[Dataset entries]
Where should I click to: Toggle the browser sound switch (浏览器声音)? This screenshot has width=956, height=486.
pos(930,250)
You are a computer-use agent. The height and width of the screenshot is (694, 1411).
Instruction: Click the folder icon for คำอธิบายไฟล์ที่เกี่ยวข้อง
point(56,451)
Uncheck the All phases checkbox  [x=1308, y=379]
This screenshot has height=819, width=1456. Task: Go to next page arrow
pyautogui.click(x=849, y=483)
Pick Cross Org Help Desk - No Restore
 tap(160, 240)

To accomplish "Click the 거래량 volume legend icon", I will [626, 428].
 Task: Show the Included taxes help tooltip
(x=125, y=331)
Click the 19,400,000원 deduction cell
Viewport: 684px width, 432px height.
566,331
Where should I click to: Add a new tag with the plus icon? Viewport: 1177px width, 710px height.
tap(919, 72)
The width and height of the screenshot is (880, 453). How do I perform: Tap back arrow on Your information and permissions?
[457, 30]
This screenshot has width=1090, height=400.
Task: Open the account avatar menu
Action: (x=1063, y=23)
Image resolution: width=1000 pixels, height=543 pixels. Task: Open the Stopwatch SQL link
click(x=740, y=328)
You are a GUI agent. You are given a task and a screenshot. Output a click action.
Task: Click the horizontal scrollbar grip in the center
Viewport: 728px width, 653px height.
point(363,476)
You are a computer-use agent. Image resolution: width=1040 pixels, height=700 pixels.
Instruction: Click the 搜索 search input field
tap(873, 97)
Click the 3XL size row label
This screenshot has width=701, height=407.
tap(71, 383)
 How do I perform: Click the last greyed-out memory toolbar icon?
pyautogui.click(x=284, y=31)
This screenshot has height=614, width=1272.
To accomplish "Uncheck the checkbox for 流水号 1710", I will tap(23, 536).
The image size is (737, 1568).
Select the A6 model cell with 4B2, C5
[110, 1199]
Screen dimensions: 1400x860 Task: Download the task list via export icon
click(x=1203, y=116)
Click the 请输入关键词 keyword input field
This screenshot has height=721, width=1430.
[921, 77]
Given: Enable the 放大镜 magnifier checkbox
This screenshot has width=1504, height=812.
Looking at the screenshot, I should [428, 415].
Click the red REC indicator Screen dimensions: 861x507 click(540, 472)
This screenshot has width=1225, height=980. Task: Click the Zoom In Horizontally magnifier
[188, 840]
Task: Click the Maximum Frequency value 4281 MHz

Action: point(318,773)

To do: Reproduce every line of the dataset entries above verbatim, with no changes.

Exercise output:
Where should I click to: Toggle the browser sound switch (浏览器声音)? This screenshot has width=956, height=486.
pos(930,250)
You are a computer-use agent. The height and width of the screenshot is (694, 1411).
Instruction: Click the folder icon for คำอธิบายไฟล์ที่เกี่ยวข้อง
point(56,451)
Uncheck the All phases checkbox  [x=1308, y=379]
This screenshot has height=819, width=1456. Task: Go to next page arrow
pyautogui.click(x=849, y=483)
Pick Cross Org Help Desk - No Restore
 tap(160, 240)

To accomplish "Click the 거래량 volume legend icon", I will [626, 428].
 Task: Show the Included taxes help tooltip
(x=125, y=331)
Click the 19,400,000원 deduction cell
Viewport: 684px width, 432px height.
566,331
Where should I click to: Add a new tag with the plus icon? Viewport: 1177px width, 710px height.
tap(919, 72)
The width and height of the screenshot is (880, 453). How do I perform: Tap back arrow on Your information and permissions?
[457, 30]
This screenshot has width=1090, height=400.
Task: Open the account avatar menu
Action: (x=1063, y=23)
Image resolution: width=1000 pixels, height=543 pixels. Task: Open the Stopwatch SQL link
click(x=740, y=328)
You are a GUI agent. You are given a task and a screenshot. Output a click action.
Task: Click the horizontal scrollbar grip in the center
Viewport: 728px width, 653px height.
point(363,476)
You are a computer-use agent. Image resolution: width=1040 pixels, height=700 pixels.
Instruction: Click the 搜索 search input field
tap(873, 97)
Click the 3XL size row label
This screenshot has width=701, height=407.
tap(71, 383)
 How do I perform: Click the last greyed-out memory toolbar icon?
pyautogui.click(x=284, y=31)
This screenshot has height=614, width=1272.
To accomplish "Uncheck the checkbox for 流水号 1710", I will tap(23, 536).
The image size is (737, 1568).
Select the A6 model cell with 4B2, C5
[110, 1199]
Screen dimensions: 1400x860 Task: Download the task list via export icon
click(x=1203, y=116)
Click the 请输入关键词 keyword input field
This screenshot has height=721, width=1430.
[921, 77]
Given: Enable the 放大镜 magnifier checkbox
This screenshot has width=1504, height=812.
Looking at the screenshot, I should [428, 415].
Click the red REC indicator Screen dimensions: 861x507 click(540, 472)
This screenshot has width=1225, height=980. Task: Click the Zoom In Horizontally magnifier
[188, 840]
Task: Click the Maximum Frequency value 4281 MHz

Action: point(318,773)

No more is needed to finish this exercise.